Another new approach is to detect the circulating tumor DNA or RNA which is shed from the cancer. Tumor cells breakdown and spill their proteins into the bloodstream, and the nucleic acid proteins can be captured and separated from normal cellular proteins. This allows an estimate of the state of the cancer by measuring how much of the shed tumor DNA or RNA is present. This approach seems likely to be helpful but studies are ongoing to determine what the exact criteria should be to define the extent of disease.

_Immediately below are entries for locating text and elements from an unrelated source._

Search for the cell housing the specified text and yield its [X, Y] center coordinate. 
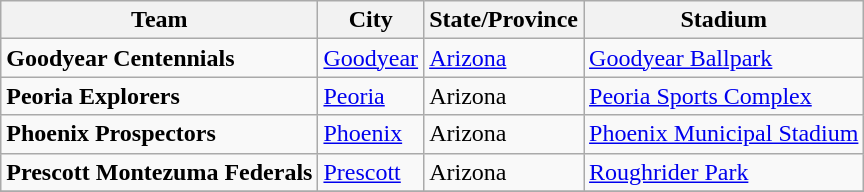
Phoenix Municipal Stadium [724, 134]
Phoenix Prospectors [160, 134]
Goodyear Ballpark [724, 58]
Prescott [371, 172]
Stadium [724, 20]
Team [160, 20]
Roughrider Park [724, 172]
Goodyear Centennials [160, 58]
Prescott Montezuma Federals [160, 172]
Peoria Explorers [160, 96]
Goodyear [371, 58]
State/Province [504, 20]
Phoenix [371, 134]
City [371, 20]
Peoria Sports Complex [724, 96]
Peoria [371, 96]
Scan for the cell matching the given text and deliver its (X, Y) coordinate at center. 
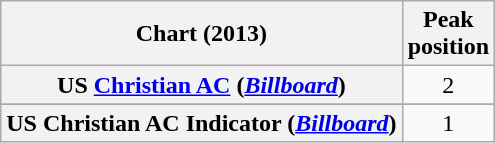
US Christian AC Indicator (Billboard) (202, 123)
Chart (2013) (202, 34)
Peak position (448, 34)
1 (448, 123)
US Christian AC (Billboard) (202, 85)
2 (448, 85)
Scan for the cell matching the given text and deliver its [X, Y] coordinate at center. 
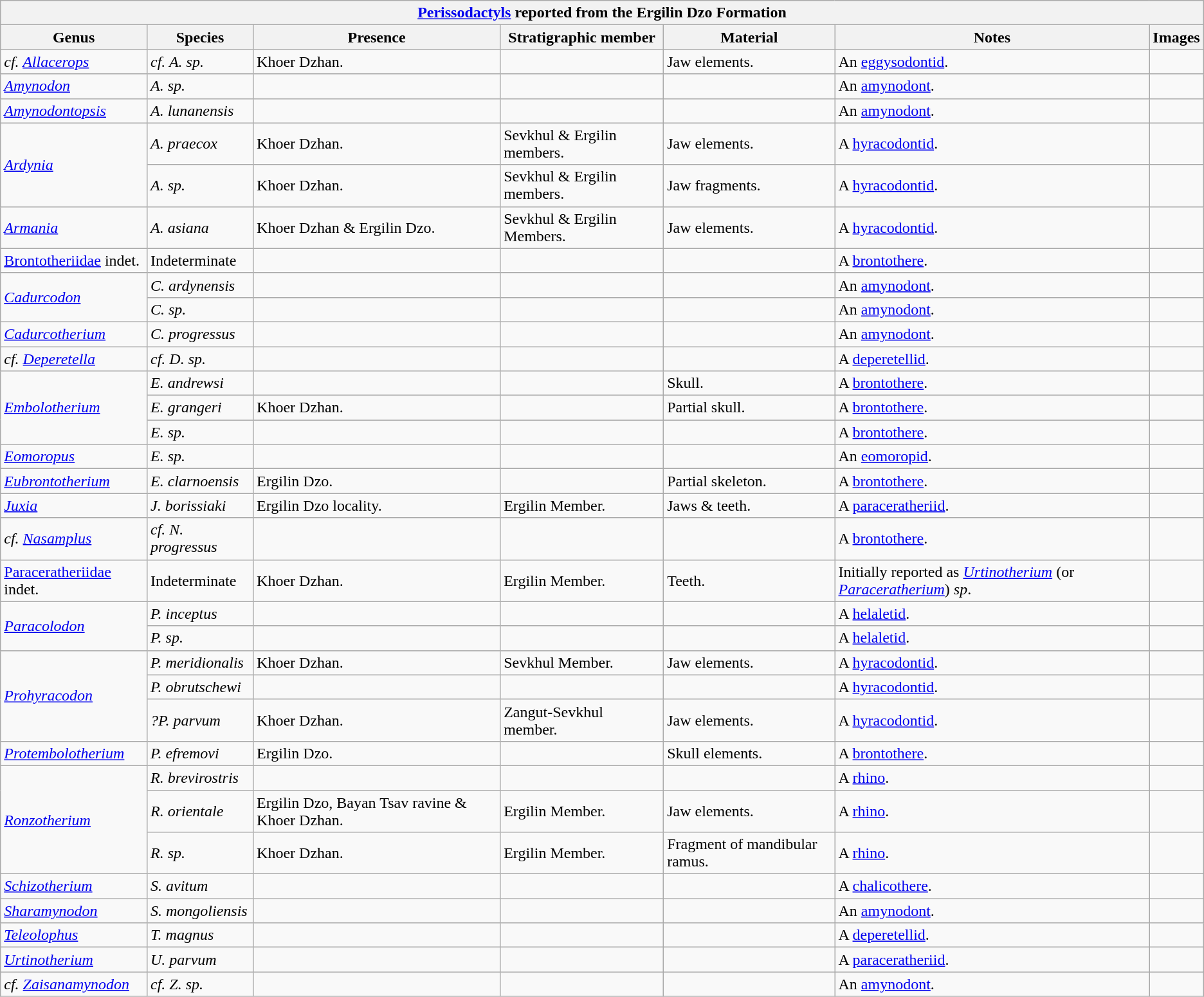
Ergilin Dzo, Bayan Tsav ravine & Khoer Dzhan. [377, 810]
A. lunanensis [199, 111]
An eggysodontid. [992, 62]
Stratigraphic member [582, 37]
cf. Zaisanamynodon [74, 984]
Juxia [74, 506]
Jaws & teeth. [749, 506]
C. ardynensis [199, 285]
An eomoropid. [992, 457]
Embolotherium [74, 408]
J. borissiaki [199, 506]
Initially reported as Urtinotherium (or Paraceratherium) sp. [992, 580]
Presence [377, 37]
Ronzotherium [74, 819]
Khoer Dzhan & Ergilin Dzo. [377, 228]
Zangut-Sevkhul member. [582, 720]
Genus [74, 37]
A. praecox [199, 144]
Sevkhul & Ergilin Members. [582, 228]
P. efremovi [199, 753]
Skull elements. [749, 753]
Amynodon [74, 86]
Armania [74, 228]
Partial skull. [749, 408]
Eubrontotherium [74, 481]
Perissodactyls reported from the Ergilin Dzo Formation [602, 13]
E. clarnoensis [199, 481]
U. parvum [199, 960]
C. sp. [199, 309]
S. avitum [199, 886]
Fragment of mandibular ramus. [749, 853]
Amynodontopsis [74, 111]
R. brevirostris [199, 778]
Sevkhul Member. [582, 662]
Sharamynodon [74, 911]
cf. Nasamplus [74, 539]
Paraceratheriidae indet. [74, 580]
cf. Deperetella [74, 358]
C. progressus [199, 334]
A. asiana [199, 228]
Ergilin Dzo locality. [377, 506]
cf. D. sp. [199, 358]
Schizotherium [74, 886]
cf. Allacerops [74, 62]
R. sp. [199, 853]
Species [199, 37]
P. inceptus [199, 614]
P. obrutschewi [199, 687]
Images [1176, 37]
T. magnus [199, 935]
?P. parvum [199, 720]
Partial skeleton. [749, 481]
Eomoropus [74, 457]
Protembolotherium [74, 753]
E. grangeri [199, 408]
Ardynia [74, 165]
cf. A. sp. [199, 62]
Cadurcodon [74, 297]
Teleolophus [74, 935]
R. orientale [199, 810]
cf. N. progressus [199, 539]
Prohyracodon [74, 696]
P. meridionalis [199, 662]
Jaw fragments. [749, 185]
P. sp. [199, 638]
Notes [992, 37]
S. mongoliensis [199, 911]
Paracolodon [74, 626]
Material [749, 37]
A chalicothere. [992, 886]
cf. Z. sp. [199, 984]
Cadurcotherium [74, 334]
Urtinotherium [74, 960]
Skull. [749, 383]
E. andrewsi [199, 383]
Brontotheriidae indet. [74, 260]
Teeth. [749, 580]
Return the [X, Y] coordinate for the center point of the cell that contains the specified text.  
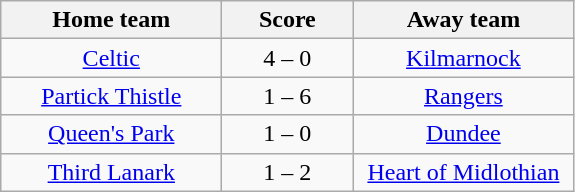
Home team [112, 20]
1 – 6 [288, 96]
Queen's Park [112, 134]
4 – 0 [288, 58]
Dundee [464, 134]
Partick Thistle [112, 96]
Away team [464, 20]
1 – 2 [288, 172]
Heart of Midlothian [464, 172]
Celtic [112, 58]
Third Lanark [112, 172]
1 – 0 [288, 134]
Rangers [464, 96]
Kilmarnock [464, 58]
Score [288, 20]
Identify which cell holds the provided text, then report its (x, y) central coordinate. 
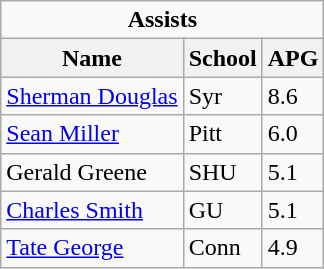
Syr (222, 96)
Tate George (92, 248)
6.0 (293, 134)
Assists (162, 20)
Gerald Greene (92, 172)
Charles Smith (92, 210)
8.6 (293, 96)
Conn (222, 248)
Pitt (222, 134)
Name (92, 58)
School (222, 58)
APG (293, 58)
Sherman Douglas (92, 96)
4.9 (293, 248)
Sean Miller (92, 134)
GU (222, 210)
SHU (222, 172)
Pinpoint the cell where the given text exists, returning its (X, Y) midpoint coordinate. 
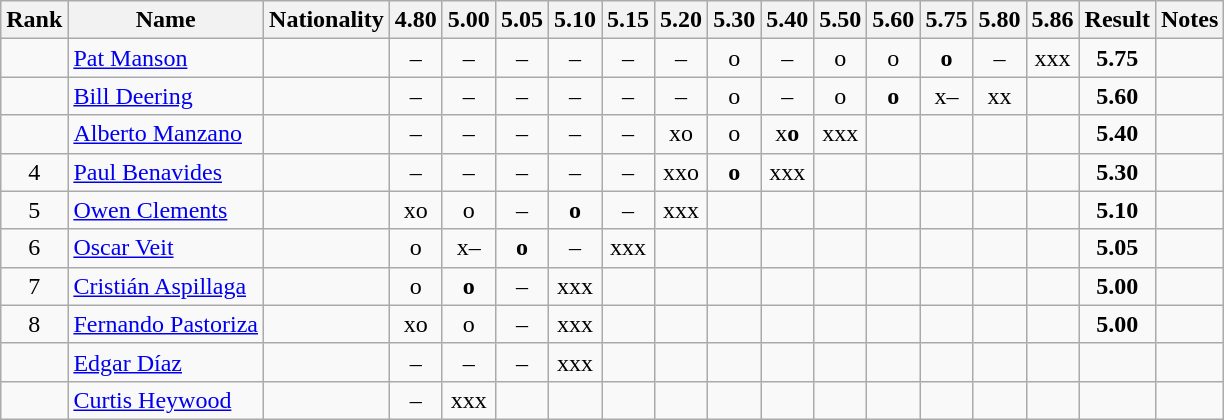
Alberto Manzano (166, 134)
5.86 (1052, 20)
xxo (682, 172)
Fernando Pastoriza (166, 324)
4 (34, 172)
5.15 (628, 20)
Edgar Díaz (166, 362)
xx (1000, 96)
8 (34, 324)
Notes (1189, 20)
5.20 (682, 20)
Result (1117, 20)
Nationality (327, 20)
Curtis Heywood (166, 400)
7 (34, 286)
5.50 (840, 20)
Paul Benavides (166, 172)
Pat Manson (166, 58)
Oscar Veit (166, 248)
Cristián Aspillaga (166, 286)
Rank (34, 20)
5 (34, 210)
Bill Deering (166, 96)
Name (166, 20)
5.80 (1000, 20)
4.80 (416, 20)
6 (34, 248)
Owen Clements (166, 210)
From the cell containing the given text, extract its center point as (X, Y) coordinate. 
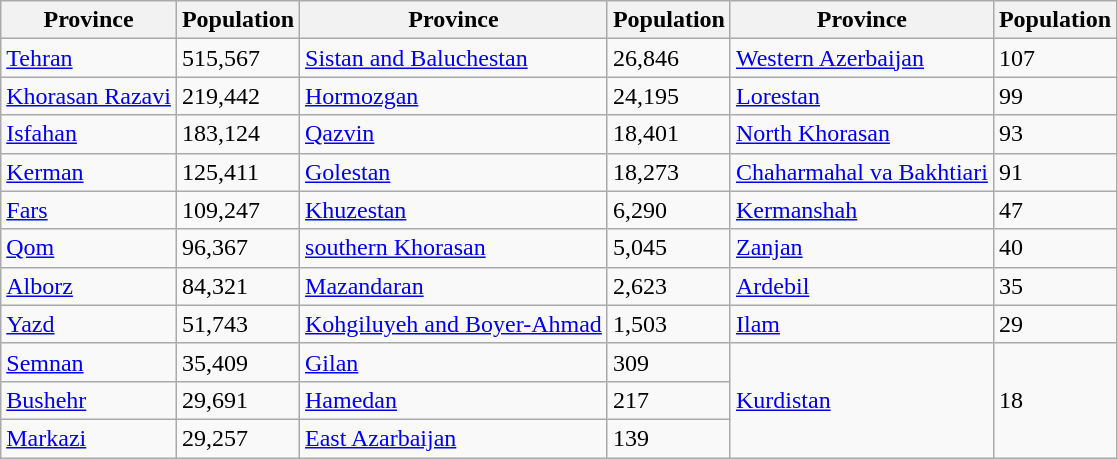
Alborz (89, 286)
51,743 (238, 324)
29,257 (238, 438)
Khorasan Razavi (89, 96)
29 (1054, 324)
Khuzestan (454, 210)
47 (1054, 210)
309 (668, 362)
Ilam (862, 324)
Kohgiluyeh and Boyer-Ahmad (454, 324)
29,691 (238, 400)
Lorestan (862, 96)
183,124 (238, 134)
Yazd (89, 324)
Kerman (89, 172)
18,273 (668, 172)
Semnan (89, 362)
84,321 (238, 286)
96,367 (238, 248)
Gilan (454, 362)
125,411 (238, 172)
515,567 (238, 58)
18 (1054, 400)
Markazi (89, 438)
Tehran (89, 58)
Isfahan (89, 134)
139 (668, 438)
219,442 (238, 96)
18,401 (668, 134)
Zanjan (862, 248)
217 (668, 400)
1,503 (668, 324)
26,846 (668, 58)
Golestan (454, 172)
109,247 (238, 210)
Qazvin (454, 134)
Qom (89, 248)
Ardebil (862, 286)
91 (1054, 172)
Hamedan (454, 400)
Kurdistan (862, 400)
35 (1054, 286)
East Azarbaijan (454, 438)
2,623 (668, 286)
southern Khorasan (454, 248)
Mazandaran (454, 286)
93 (1054, 134)
North Khorasan (862, 134)
40 (1054, 248)
99 (1054, 96)
Sistan and Baluchestan (454, 58)
24,195 (668, 96)
107 (1054, 58)
Bushehr (89, 400)
Fars (89, 210)
Western Azerbaijan (862, 58)
Kermanshah (862, 210)
5,045 (668, 248)
6,290 (668, 210)
35,409 (238, 362)
Hormozgan (454, 96)
Chaharmahal va Bakhtiari (862, 172)
Return the (x, y) coordinate for the center point of the cell that contains the specified text.  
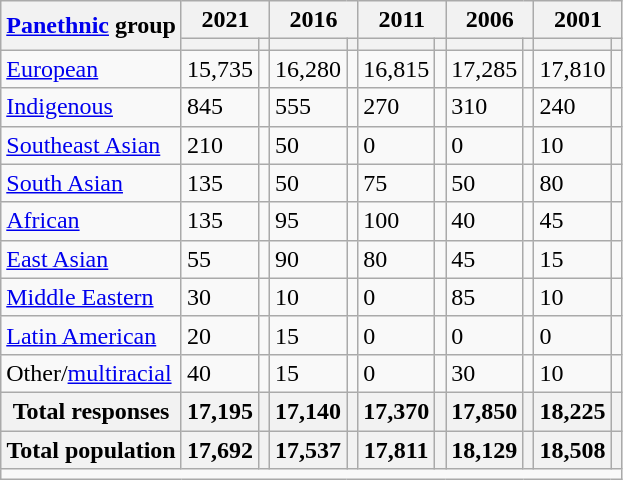
Southeast Asian (92, 145)
17,195 (220, 411)
18,225 (572, 411)
2021 (225, 20)
17,140 (308, 411)
17,370 (396, 411)
Other/multiracial (92, 373)
55 (220, 259)
310 (484, 107)
15,735 (220, 69)
East Asian (92, 259)
Total population (92, 449)
16,280 (308, 69)
90 (308, 259)
Middle Eastern (92, 297)
2001 (578, 20)
555 (308, 107)
18,129 (484, 449)
European (92, 69)
17,850 (484, 411)
16,815 (396, 69)
270 (396, 107)
95 (308, 221)
845 (220, 107)
17,285 (484, 69)
17,811 (396, 449)
17,537 (308, 449)
2006 (490, 20)
2016 (314, 20)
210 (220, 145)
17,810 (572, 69)
240 (572, 107)
2011 (402, 20)
Indigenous (92, 107)
South Asian (92, 183)
20 (220, 335)
Total responses (92, 411)
African (92, 221)
75 (396, 183)
Latin American (92, 335)
18,508 (572, 449)
100 (396, 221)
17,692 (220, 449)
Panethnic group (92, 26)
85 (484, 297)
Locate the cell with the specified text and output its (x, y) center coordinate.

Another approach to identifying the likely course of a pancreatic cancer in a newly-diagnosed patient is to assay the genetic mutations of the tumor itself to identify its specific characteristics or phenotype. There are a dozen or more critical genes which are likely to be abnormal or mutated in every pancreatic cancer, but the pattern of these mutational combinations can vary widely from one patient to another. Identifying the exact pattern of these genetic abnormalities in each patient, and then prescribing a treatment which is “customized” to be most likely effective for that particular combination of features, is the essence of what is called “personalized medicine” or “precision medicine.” The approach has been successful for some cancers, such as breast cancer, and research is ongoing in patients with pancreatic cancer to determine if this approach will be successful for this disease. The approach of determining the individual patient’s genotype or the genetic profile of the tumor is a concept which is growing in acceptance, but technical issues such as the safe method to obtain sufficient amounts of the tumor to allow the testing and the scarcity of “actionable” mutations that can indicate a specific form of treatment of pancreatic cancer remain challenges with this approach. Joseph’s excellent outcome was impossible to predict before his surgery and serves as a reminder that an aggressive approach with this disease sometimes yields great benefits.